I've been at many schools where I've been warned by the teachers, "Watch so-and-so, bad Johnny has ADD [Attention Deficit Disorder], he's going to give you trouble." To my delight, and this has proven true again and again, the kids with so-called ADD are the ones who do the best in the woods. What I'm beginning to realize is that school is too narrow, too small to hold their spirit. To me it's not a disorder at all, it's a gift. It's really a teaching disorder. It's a brain patterning system disorder, it is not a human brain disorder. That's my absolute belief now, because I have not yet met an ADD kid that hasn't been phenomenal in the woods.

It's the classroom that's dysfunctional, not the kid. But we live in a fast-paced world and we decide that we have to take our kids and put them in cages essentially—it's like putting your pet in a kennel so you can go away on vacation. That's how most people view school nowadays. "Well I gotta put my kid somewhere, I gotta go to work."

School actually evolved so that kids could be trained to become good factory workers, and to this day we all take it for granted that it is the thing to do. The adults go right into the working world without hesitation because they've been effectively programmed to become cogs in the machine. So they put their children through the same torture. It's a terrible situation and there is no answer if everyone is looking at how to make school better. Let's look outside the box, literally. Let's go to nature and train children in the natural world.
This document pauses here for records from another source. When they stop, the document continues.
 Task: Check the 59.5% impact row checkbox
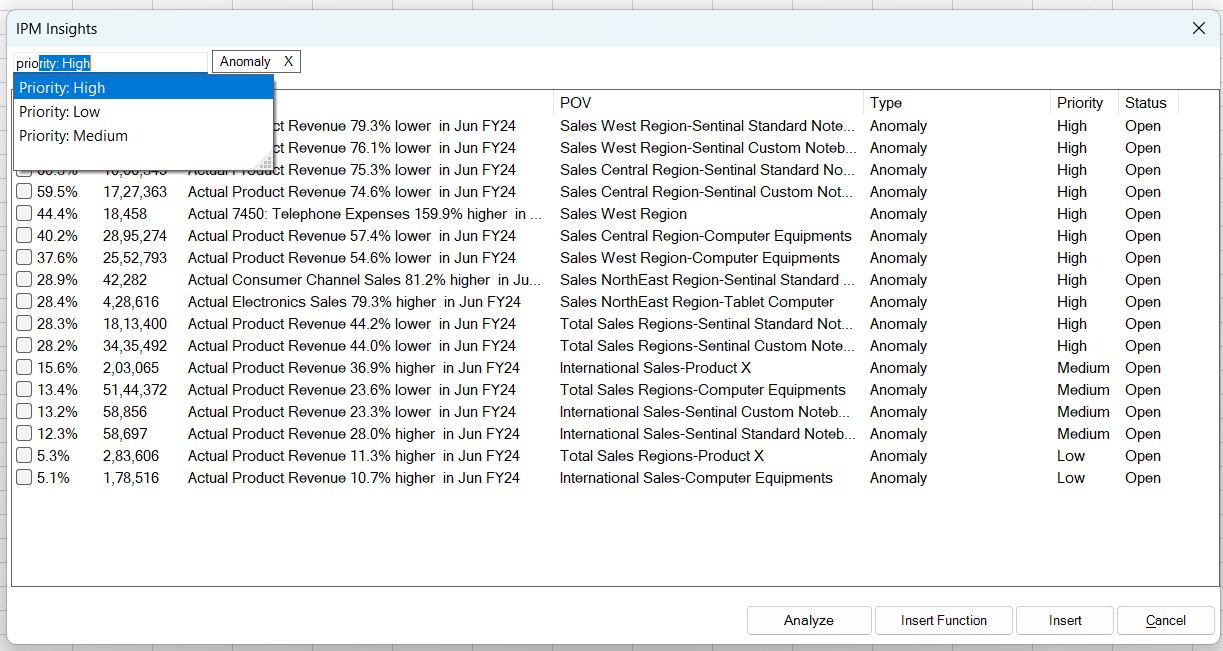24,192
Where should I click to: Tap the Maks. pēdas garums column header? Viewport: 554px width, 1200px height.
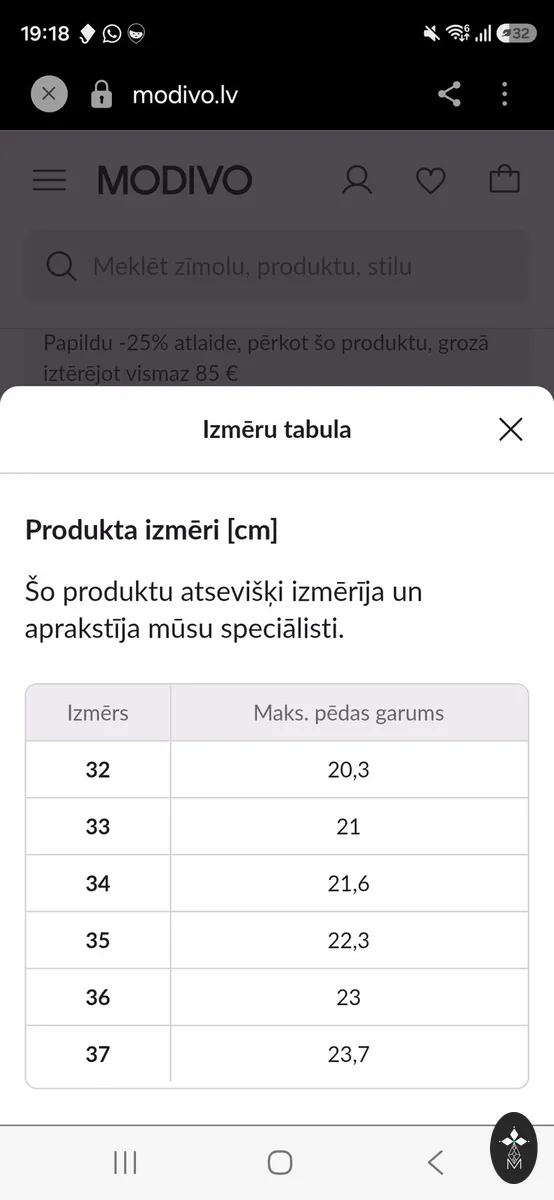click(x=349, y=713)

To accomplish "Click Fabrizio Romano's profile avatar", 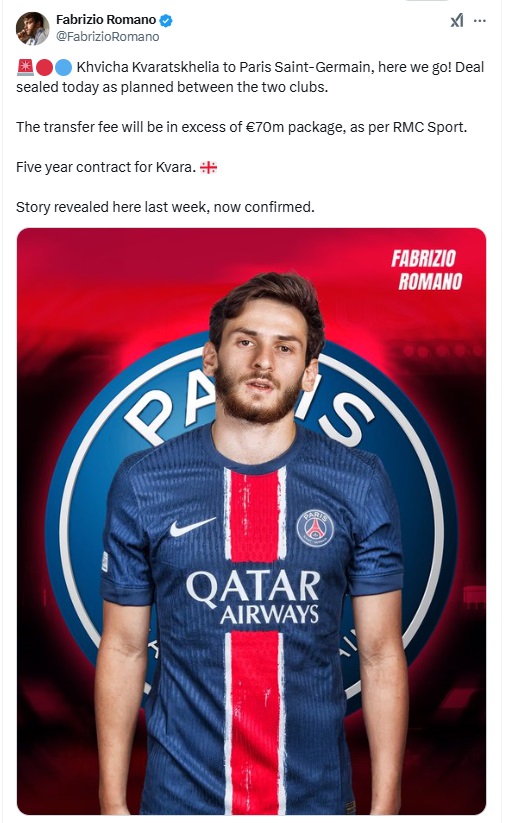I will pyautogui.click(x=32, y=28).
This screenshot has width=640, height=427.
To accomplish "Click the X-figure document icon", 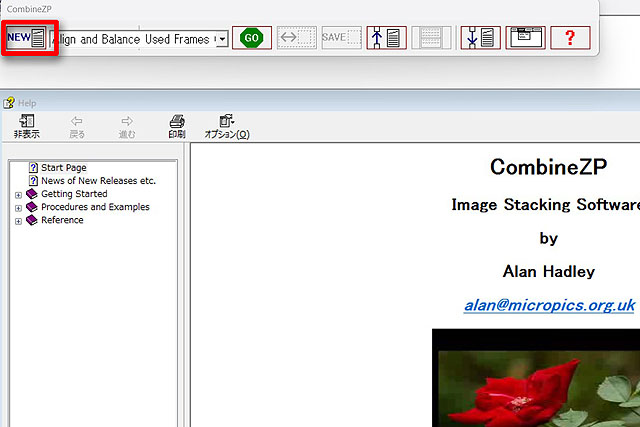I will pos(480,38).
Learning Ethics from Nature

As all of history has shown, the greatest visionaries, the greatest changers have been people who returned to their communities after time in the wilderness. Many of the prophets of the great religions have come from nature. Look at Buddha, Jesus. That's because nature challenges the brain to become its greatest.

I think that we are natural human beings with natural apparatus for absorbing natural information from a natural landscape that creates a natural brain and a natural set of ethics that results in natural love. But they all have to be linked up in order to work because we are creatures of habit. Brain patterning. If we grow up isolated only in artificial worlds we will develop isolated artificial minds. Our own science proves it. Therefore if you live in the city you also have to give yourself a natural education. If you live in the country, that's not enough. There're plenty of farm boys who don't have what I'm talking about. There is the need to develop the core routines.

Then they'll eventually see: "Oh my god, look at the impact that mankind is having on this world." They start to say, "My beloved earth, my beloved nature is being destroyed right before my eyes, I'm going to have to find a way to go back into that world and help people." That's, in the long run, to me a leadership path.

We can look at the value systems that emerge out of these natural mindsets from native traditional societies around the world—their values and ethics and understanding of peace. Gilbert Walkingbull, one of the few Lakota people who survived "ethnic cleansing," talks about the seven sacred attributes that, when you live right, emerge from the center of who you are.

  • To develop the quiet mind, where you can hear the voice of spirit or instinct as it stirs in your internal world.
  • To develop the purity, the innocence, the happiness of a child. To maintain that aspect of who you are, and to honor and value that in the children.
  • To develop what is called "the quickness of a coyote." That's the ultimate vitality or health, to be in the moment so purely that you respond to things before you even know what they are, just like a wild animal.
  • To have compassion and unconditional love for all things, such a closeness to all living things around you, that you begin to see the Creator in everything.
  • To become truly helpful. To evolve a sense of your sacred purpose on this earth, to evolve your most important gift, your vision, and give it to your people.
  • To give yourself fully to all that you do and be fully alive.
  • To develop a sense of care-taking. We are not isolated events, but are living in a care-taking network. The act of purifying ourselves to become like children also purifies those that we love and will benefit the earth itself, and cause the fish to regenerate and the birds to come back...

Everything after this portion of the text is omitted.